Kolom Budaya

Datang Jahat Sekali-Kali Tiada

KEMAMPUAN sekaligus kemahiran utama ini seyogianya dimiliki oleh para pemimpin. Setiap pemimpin harus mampu dan mahir berdiplomasi. Kecanggihan berdiplomasi pemimpin memungkinkan dirinya disenangi semua orang, termasuk para pemimpin lain, baik dalam konteks organisasi, negeri, maupun negara. Kemampuan dan kemahiran berdiplomasi menjadi faktor penentu seseoranng pemimpin mampu dan mau bekerja sama dengan pihak lain. Itulah kualitas pemimpin yang menyebabkan kawan berhati rawan dan bersamaan dengan itu lawan pun jadi tertawan. Ringkasnya, untuk mencapai kejayaan kepemimpinan, setiap pemimpin mestilah mampu memelihara perhubungan diplomatik dengan pihak lain seraya mengerahkan segala kemampuan berdiplomasi yang dimilikinya.

 

Katakan sembah dari Paduka Anakanda

Ke bawah hadirat Duli Baginda

Datang jahat sekali-kali tiada

Sahaja hendak menghadap Baginda

 

Bait syair di atas merupakan nukilan dari Syair Abdul Muluk, karya sulung Allahyarham Raja Ali Haji rahimahullah. Bait itu adalah bagian yang berkisah tentang peristiwa ketika Amir Negeri Ban, negeri yang dikunjungi oleh Sultan Abdul Muluk, datang ke kapal Sultan Negeri Barbari itu. Ucapan di atas diungkapkan oleh Abdul Muluk kepada Amir untuk disampaikan kepada Sultan Negeri Ban. Jawaban itu diutarakan oleh Sultan yang masih muda usia itu untuk menjawab tanyaan Amir tentang maksud kedatangannya ke Negeri Ban.
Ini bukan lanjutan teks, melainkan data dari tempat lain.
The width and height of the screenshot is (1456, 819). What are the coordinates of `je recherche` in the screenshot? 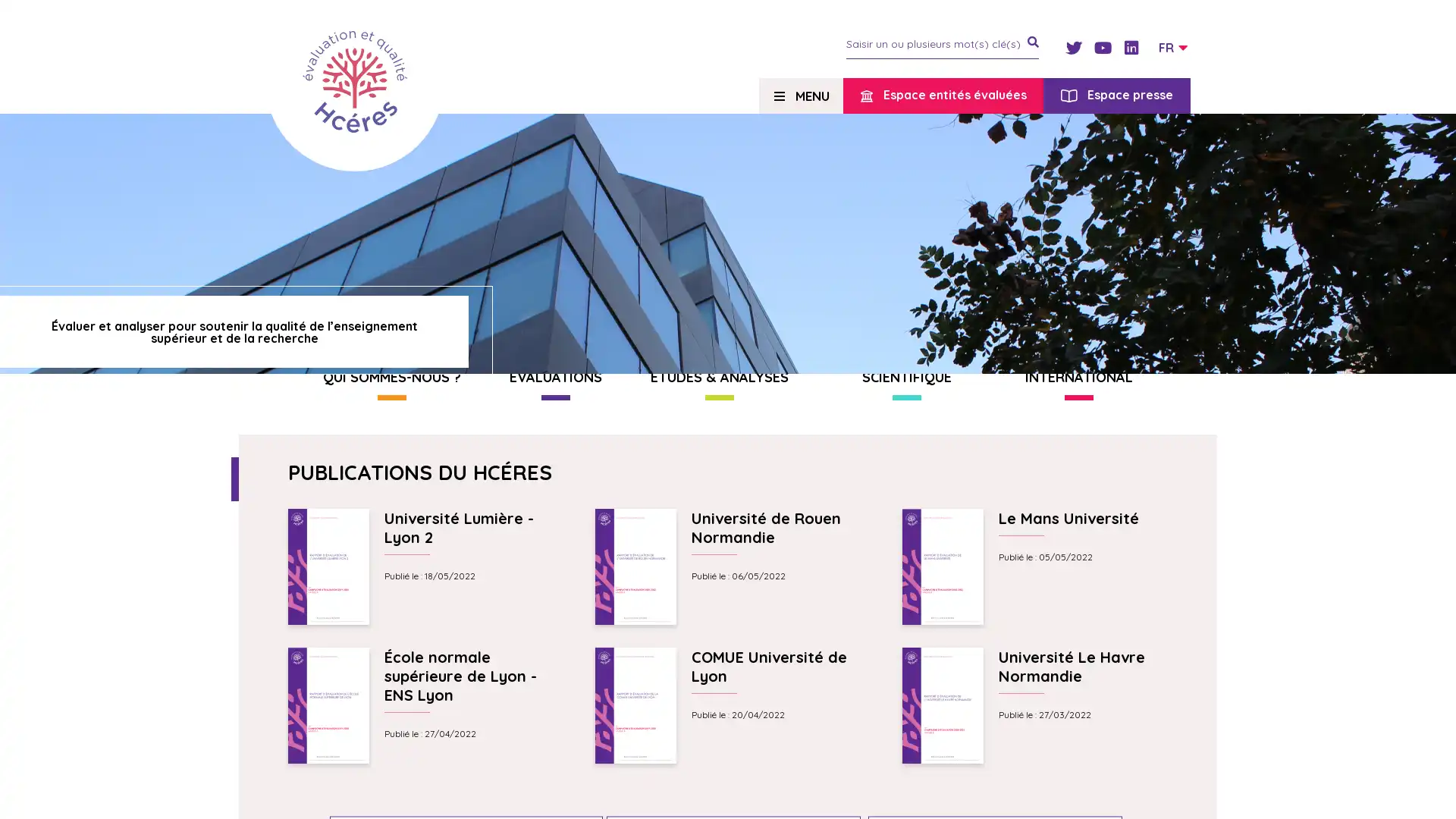 It's located at (1032, 42).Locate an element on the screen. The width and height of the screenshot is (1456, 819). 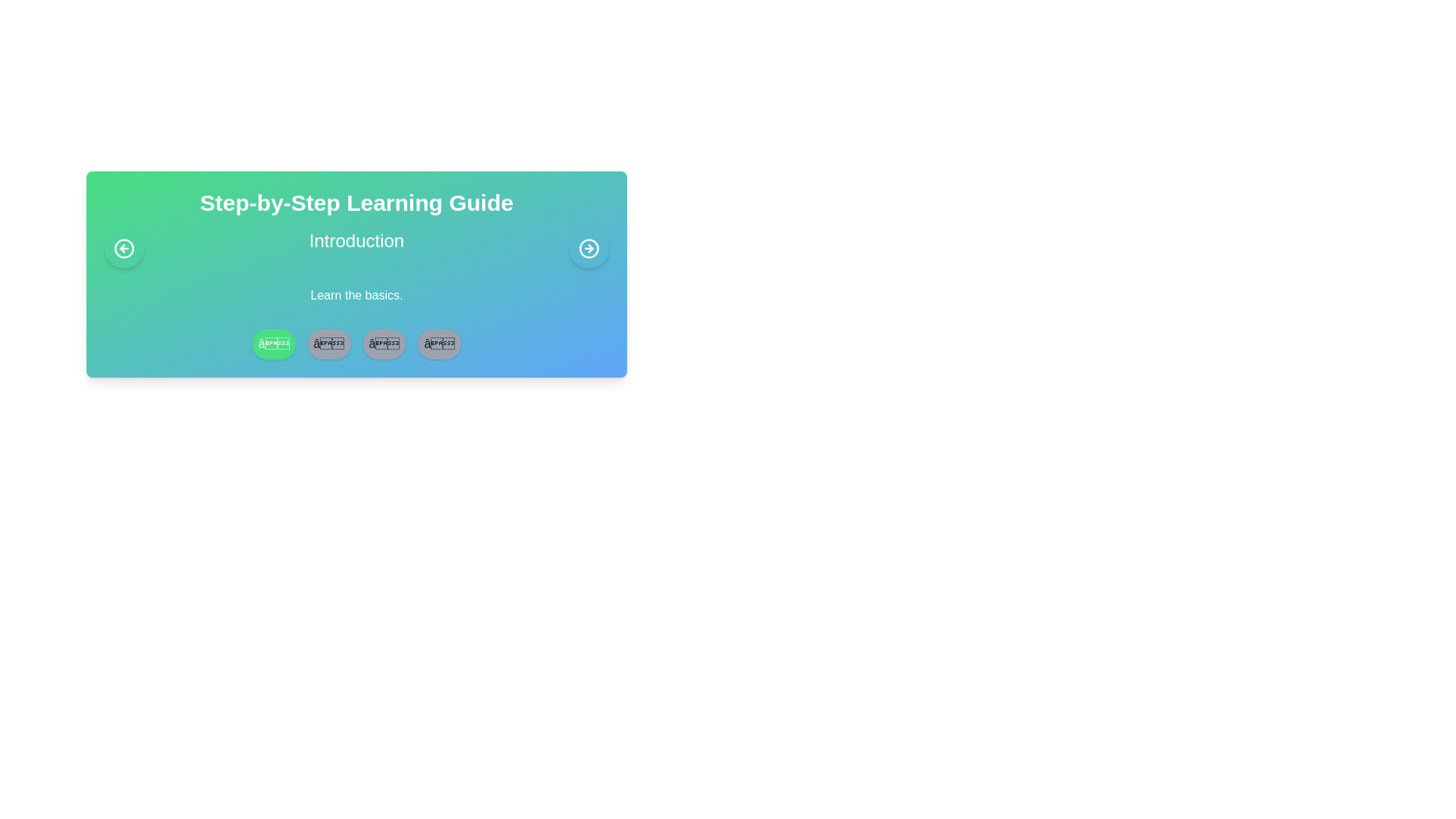
the second circular button in the row located below the text 'Learn the basics' is located at coordinates (328, 344).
Sebagai tambahan, Kerajaan Barbari merupakan negara besar dan kuat yang memiliki banyak daerah takluk. Sesuai dengan keberadaan negerinya itu, tak heranlah, ketika pemimpinnya berkunjung ke kerajaan lain—apatah lagi langsung dipimpin oleh sultannya—pemimpin negeri kunjungan akan menaruh curiga: kedatangan itu merupakan kunjungan muhibah atau sebaliknya bermisi penguasaan?

Kecurigaan pemimpin dan rakyat Negeri Ban menjadi sirna dari jawaban simpatik, cerdas, bernas, dan jujur dari Sultan Abdul Muluk, “Datang jahat sekali-kali tiada.” Artinya apa? Kedatangan Sultan Abdul Muluk ke Negeri Ban bukanlah bermaksud jahat, melainkan dengan niat baik hendak memelihara perhubungan diplomatik yang lebih erat dan baik dengan Kerajaan Ban dan para pemimpinnya. Sebagai sultan yang baru saja dilantik, Abdul Muluk memang sengaja memilih Negeri Ban sebagai negeri kunjungan muhibah untuk menimba ilmu dari Sultan Ban, yang dari segi usia kalender dan usia kepemimpinan jauh lebih senior daripada dirinya. Itulah niat mulia Abdul Muluk mengunjungi Negeri Ban dan bermuhibah dengan para pemimpinnya. Hal itu bermakna niat baik merupakan kunci utama kejayaan berdiplomasi. Niat baiklah yang memungkinkan semua kerja sama kepemimpinan dan pembangunan sebagai eskalasi perhubungan diplomatik dwipihak yang sederajat dapat dilaksanakan secara memuaskan dan saling menguntungkan.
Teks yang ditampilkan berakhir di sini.